Polderorganen ook gek op culturele diversiteit

Volgens het SER-advies aan het kabinet uit 2019 zijn ook culturele diversiteit en inclusiviteit van het grootste belang. ‘De tijd van kleine stapjes nemen is voorbij’. Bedrijven moeten het goede voorbeeld geven en ‘consequenties worden verbonden aan het niet naleven van doelstellingen.’

Gelukkig lonkt er een gouden toekomst voor Nederland: ‘De SER is ervan overtuigd dat inclusiviteit maatschappelijke winst oplevert, ruimte biedt voor ontplooiing van talent en zorgt voor verbinding en sociale samenhang.’ De SER spreekt van een ‘maatschappelijke business case voor culturele diversiteit: ‘Diversiteit kan bijdragen aan kansengelijkheid en talentontwikkeling’.

Op basis waarvan gelooft de SER dat culturele diversiteit zoveel oplevert? In het advies zelf staat nota bene: ‘De raad constateert dat er veel wetenschappelijke literatuur is over culturele diversiteit en inclusiviteit in arbeidsorganisaties, maar dat er minder inzicht is in wat werkt’.

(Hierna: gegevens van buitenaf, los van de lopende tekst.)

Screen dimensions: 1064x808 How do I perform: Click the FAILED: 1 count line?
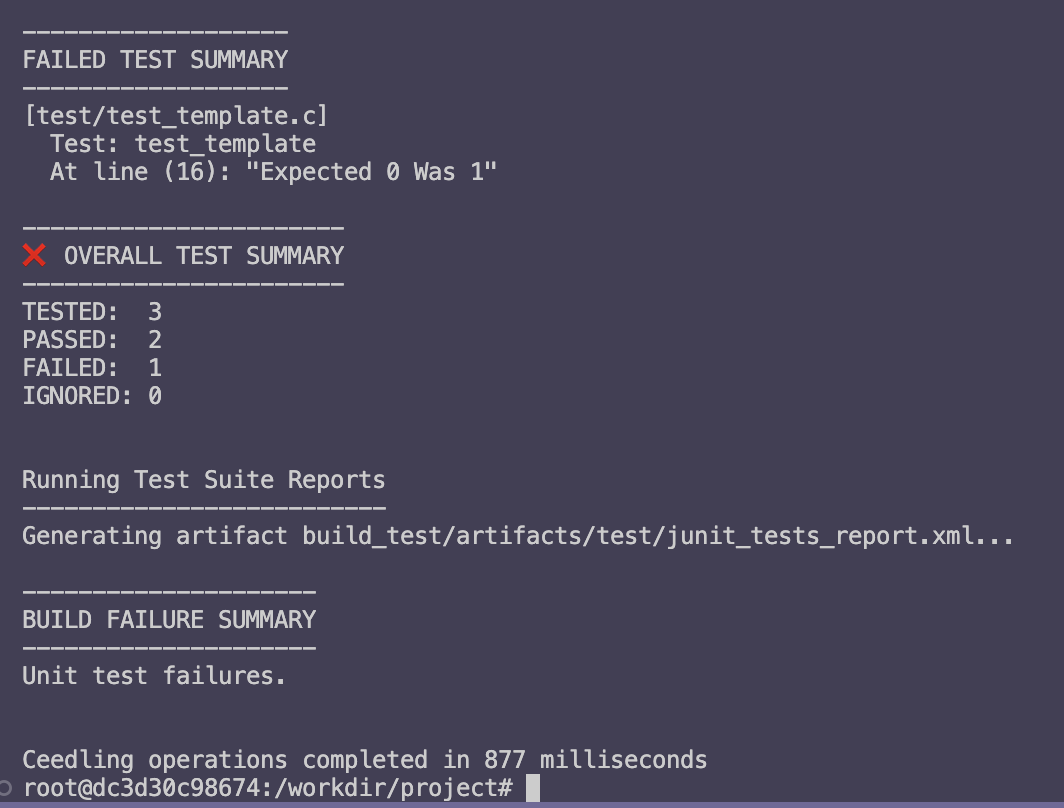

De door de SER geciteerde rapporten en studies zijn bovendien vaak ambivalent over de opbrengst van ‘culturele diversiteit’. De SER vermijdt overigens zorgvuldig woke-terminologie als ‘intersectioneel’, ‘systemisch racisme’ en ‘dekolonisering’.

Diversiteitsbeleid haalbaar?

Voor veel werkenden is een mix van geslachten, etniciteiten en seksuele voorkeuren op de werkvloer al lang vanzelfsprekend. Weinig Nederlanders zullen hun rekening bij ABN-AMRO opzeggen als daar morgen Hindoestaanse bestuursleden actief zijn. Maar moet de Polder afdwingen dat die Hindoestaanse bestuursleden er komen?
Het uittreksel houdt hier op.